L'arrogance de Haftar abaissée face à l'orgueil du GNA 
Sur le terrain, l’offensive des troupes de Haftar ne s’est pas  déroulée telle qu’elle a été présentée au départ «une promenade de quelques  jours». 
L’arrogance de Haftar et ses troupes s’est, en effet, heurtée à une  résistance farouche des forces du Gouvernement d'union national (GNA) le  contraignant à s’arrêter, à quelque 100 kilomètre de Tripoli. 
 Pour faire écho et enflammé la propagande militaire, il s’en est pris à  de nombreux camps d’hébergement pour migrants et des centres hospitaliers,  provoquant la mort des dizaines d'innocents dont des médecins.  Le souhait d'envahir Tripoli habite encore Haftar, en cette fin de  l'année 2019 sans  toutefois y parvenir, et ses velléités de prendre  possession de la capitale du pays deviennent de plus en plus périlleuses.  «Nous sommes prêts à repousser toute nouvelle tentative folle du  putschiste Haftar», a déclaré le ministre de l'Intérieur du GNA, Fathi  Bashagha, à la télévision Libya al-Ahrar, qualifiant l'annonce faite par  Haftar de «nouvelle tentative désespérée».

COMPLÉTEZ CE QUI SUIT:
#1 Selon l'extrait sur l'offensive de Haftar, à quelle distance de Tripoli ses troupes ont-elles été contraintes de s'arrêter ?
#2 Prolongez l'extrait sur l'offensive de Haftar contre Tripoli en reprenant après sa dernière phrase.

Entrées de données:
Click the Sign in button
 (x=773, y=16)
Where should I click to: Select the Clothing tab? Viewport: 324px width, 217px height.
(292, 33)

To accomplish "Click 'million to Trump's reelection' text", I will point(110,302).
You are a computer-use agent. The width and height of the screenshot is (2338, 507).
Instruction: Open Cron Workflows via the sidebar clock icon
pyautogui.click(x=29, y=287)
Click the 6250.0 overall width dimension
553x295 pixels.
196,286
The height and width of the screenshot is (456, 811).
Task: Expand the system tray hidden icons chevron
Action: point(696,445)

TÂCHES RÉSOLUES:
#1 À quelque 100 kilomètres de Tripoli.

#2
1000 morts, des milliers de blessés et 140 milles déplacés 
Comme il fallait s'y attendre, l'offensive de Haftar contre Tripoli,  condamnée par la communauté internationale, n'a fait qu'empirer la  situation humanitaire et économique du pays. 
En effet, plus de 1000 personnes sont mortes et plus de 140 milles  personnes ont été déplacées, selon des bilans de l'Onu, alors que de  nombreuses infrastructures de base ont été réduites en cendres par le fait  de la guerre, ce qui a incité le GNA à conclure, en vue d'aide militaire,  des mémorandums d'entente avec la Turquie. 
Dans la foulée de ces développements, la Russie, partisane de  l'application du processus de règlement politique onusien, a montré sa  volonté de peser de son poids dans le dossier libyen, alors que les Etats  unis, qui voulaient rester à équidistances des parties libyennes, ont fini  par réitéré leur appui à l'accord politique inter-libyens de 2015,  favorisant une solution politique.         
En outre, la dégradation du secteur économique a été aggravée par la  suspension de la production pétrolière pendant des mois sur plusieurs  champs de pétrole. C'est le cas aussi du trafic aérien suspendu dans tous  les aéroports du pays y compris dans celui de Triploli qui fait, de temps  en temps, l'objet de raids aériens menés par l'aviation des troupes de  Khalifa Haftar    
L'agression contre Tripoli n'a pas épargné également les entrepôts de  denrées alimentaires privant les Libyens des vivres et produits nécessaires  pour le quotidien des populations.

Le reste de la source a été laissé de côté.